After the bad roommate and his no-account friends
had gone to the bar, the good roommate would finish
cleaning up the kitchen, stewing to himself. "Someday,"
he would say to himself, "I have simply got to teach
my roommate how to do the dishes.
"It's so simple. First, you dump all the cold water
which may have accumulated in the bowls, plates and
glasses down the drain and arrange your dishes, stacking
them by type. All the flatware goes in a big heap. I
might be anal but I am not anal enough to sort forks
and spoons. Then you give all your dishes a quick prerinse
with hot water, to remove the biggest chunks of rotting
food and the film left by the cold, greasy water. Some
people will wash with cold water to save energy, but
since cold water congeals grease while hot water melts
and loosens it, they will end up using more water and
their dishes won't be clean.
"Next, fill a cereal bowl with hot water. This basin
of hot water has to last while you are scrubbing every
single dish, so use it wisely! We live in a freaking
desert. The washing portion of the task does not require
that the hot water be flowing the entire time. That
is sooooo wasteful. One cereal bowl is more than enough
water to wash an entire sink-full of dishes. You only
need enough water here to remoisten the sponge on the
head of your hollow-handled soap-distributing device
from time to time."
As he pondered the magnificently crafted tool he used
to clean his dishes, the good roommate laughed to himself.

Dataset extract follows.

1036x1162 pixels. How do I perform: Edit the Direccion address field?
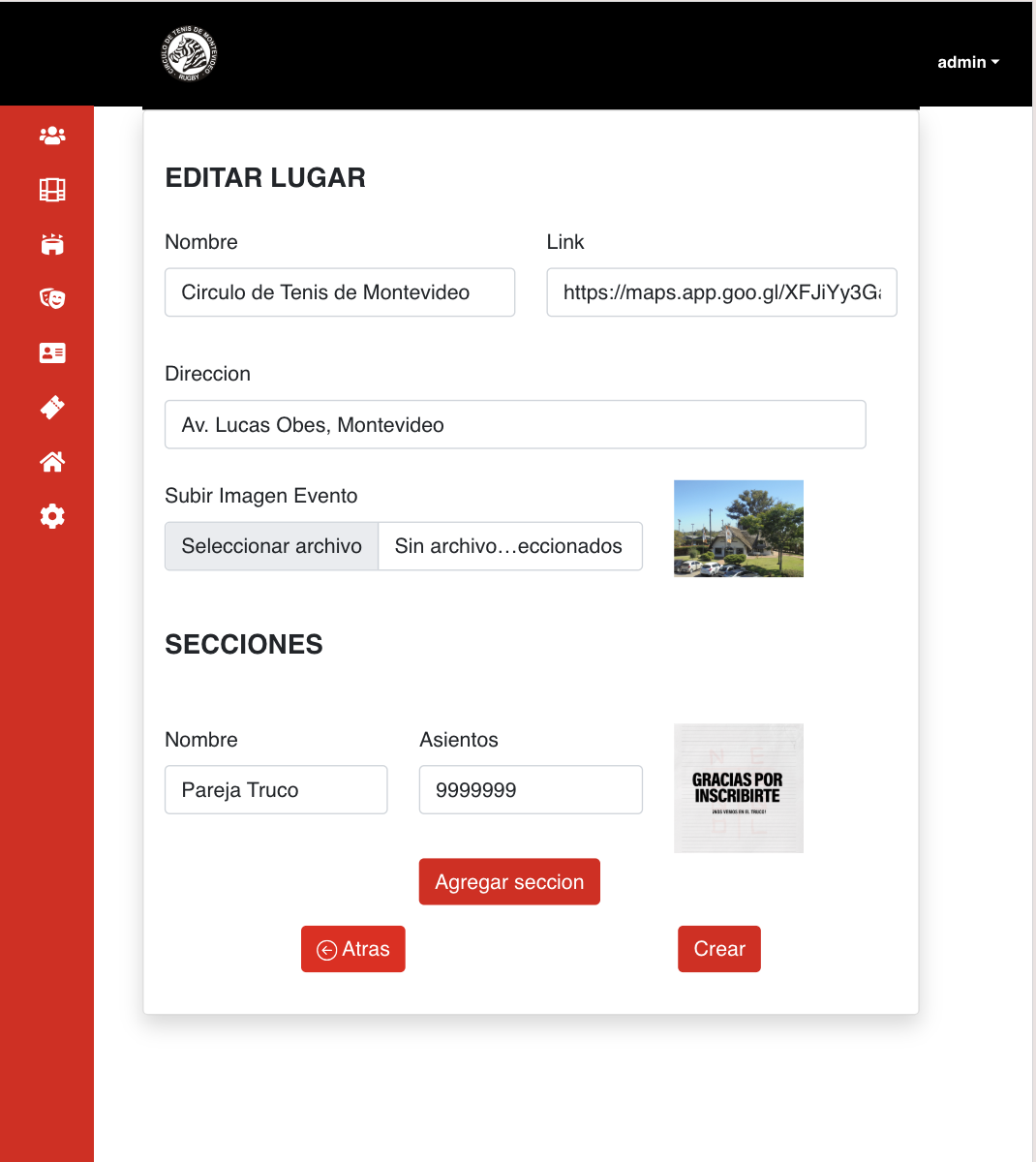[x=515, y=425]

He was thinking of all the unfortunate fools who, due
to poor judgement or ignorance, used inferior tools
for their dishwashing. Some used those wooden things
with a bristly head and a wire hook on the butt end.

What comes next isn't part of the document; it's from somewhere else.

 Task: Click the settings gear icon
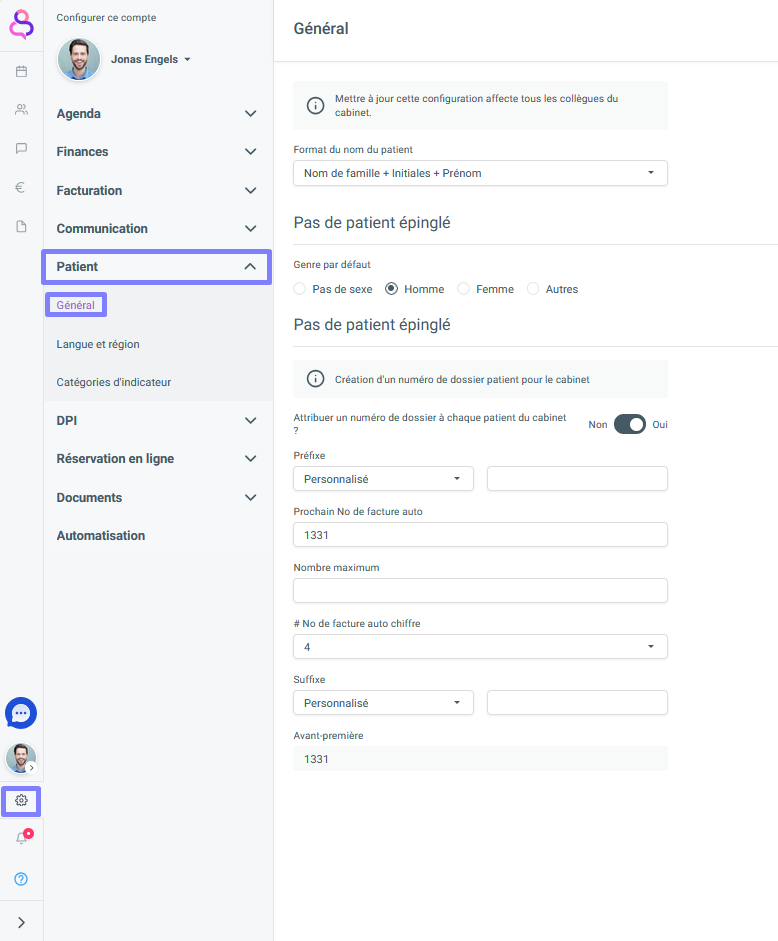pos(22,801)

Others favored simple square sponges, or those green
scrubby thingies. These crude implements were to the
good dishwasher's sponge-on-a-handle-which-doubled-as-a-soap-reservoir
as a sharpened stick is to an F-22 Raptor fighter jet.
Why would anyone choose to wash dishes with anything
but a sponge that was always infused to the optimal
level with the cleaning power of orange-scented Palmolive
dish soap?
As he finished clearing up, the good roommate thought
about how washing all of the dishes using a limited
amount of hot water before initiating rinsing procedures
not only made him a good global citizen, but lowered
his utility bill from Logan City by cents each month.

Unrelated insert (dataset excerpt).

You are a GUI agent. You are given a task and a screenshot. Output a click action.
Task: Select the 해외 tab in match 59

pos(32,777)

"Damn, I rule," he said to himself. "What makes me
even more cool is the way I heap all the silverware
beneath the faucet, so that the entire time I am rinsing
bowls, plates, glasses, mugs, spoon rests and butter
dishes, I am pouring water down on the silverware too,
shaving precious seconds off the time I have to spend
washing forks, spoons and knives in the end. 'Why do
you always wash the silverware last?' someone might
ask me. With a knowing smile, I would explain how washing
the silverware last saves water and time. The only problem
I ever have is with the spatulas and pancake flipper.
I always was those second-to-last, right before the
silverware. But is there a better way?"
Those self-doubts were fleeting. As the greatest washer
of dishes in the world watched a pre-bedtime episode
of HBO's "The Wire," his only thoughts were for Detective
McNulty, who was in hot water with the Lieutenant again.